The typical structure
A Florida denial letter has five sections:
- Claim identification: claim number, policy number, date of loss
- Coverage position: the basis for denial
- Policy citation: the specific provision relied upon
- Factual basis: what the carrier concluded and why
- Appeal / next steps: how to request reconsideration
Each section contains information you can use.
Section 2: Coverage position
Look for the exact language. Common categories:
- "Damage resulted from a non-covered cause..." (causation denial)
- "Policy exclusion applies..." (exclusion denial)
- "Policy condition not met..." (breach denial)
- "Insufficient documentation..." (documentation denial)
Each category has a different counter-strategy.

Section 3: Policy citation
The letter should quote the specific policy language. If it doesn't, that's the first challenge point: Florida regulation requires specific citation.
Pull the cited provision from your policy. Read it in full. Pay special attention to:
- Carve-outs within exclusions ("except when...")
- Definitions section (how specific terms are defined)
- Ensuing-loss exceptions
Section 4: Factual basis
This is where carriers often fall short. Generic language like "damage appears consistent with wear and tear" without specific supporting facts creates challenge opportunity.
Ask:
- What specific evidence supports the conclusion?
- Does the evidence match my own documentation?
- Was there an engineer report? A field adjuster's photos?
- Are the facts cited consistent with everything else in the claim file?
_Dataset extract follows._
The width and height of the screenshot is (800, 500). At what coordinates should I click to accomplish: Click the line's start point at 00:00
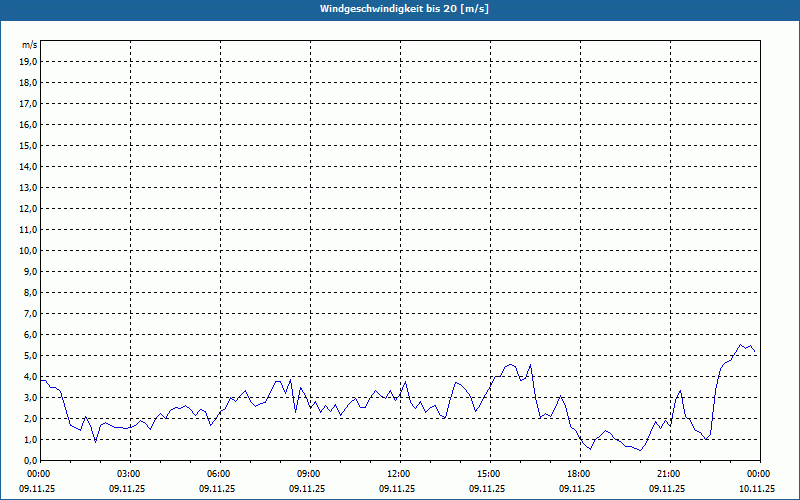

Section 5: Appeal / next steps
Florida regulation requires denial letters to disclose appeal rights. If yours doesn't, that's a procedural violation.
The counter-response
Your written response should:
- Acknowledge the specific basis cited
- Provide counter-evidence (photos, expert reports, policy language analysis)
- Cite case law where applicable
- Request specific reconsideration
- Set a deadline for response
- Preserve escalation rights (supplemental, appraisal, CRN)

When to escalate
- Carrier doesn't respond within a reasonable time (30 days)
- Response ignores your counter-evidence
- Pattern suggests pretextual denial
- Statutory deadlines missed
File DFS complaint, then CRN, then litigation with counsel.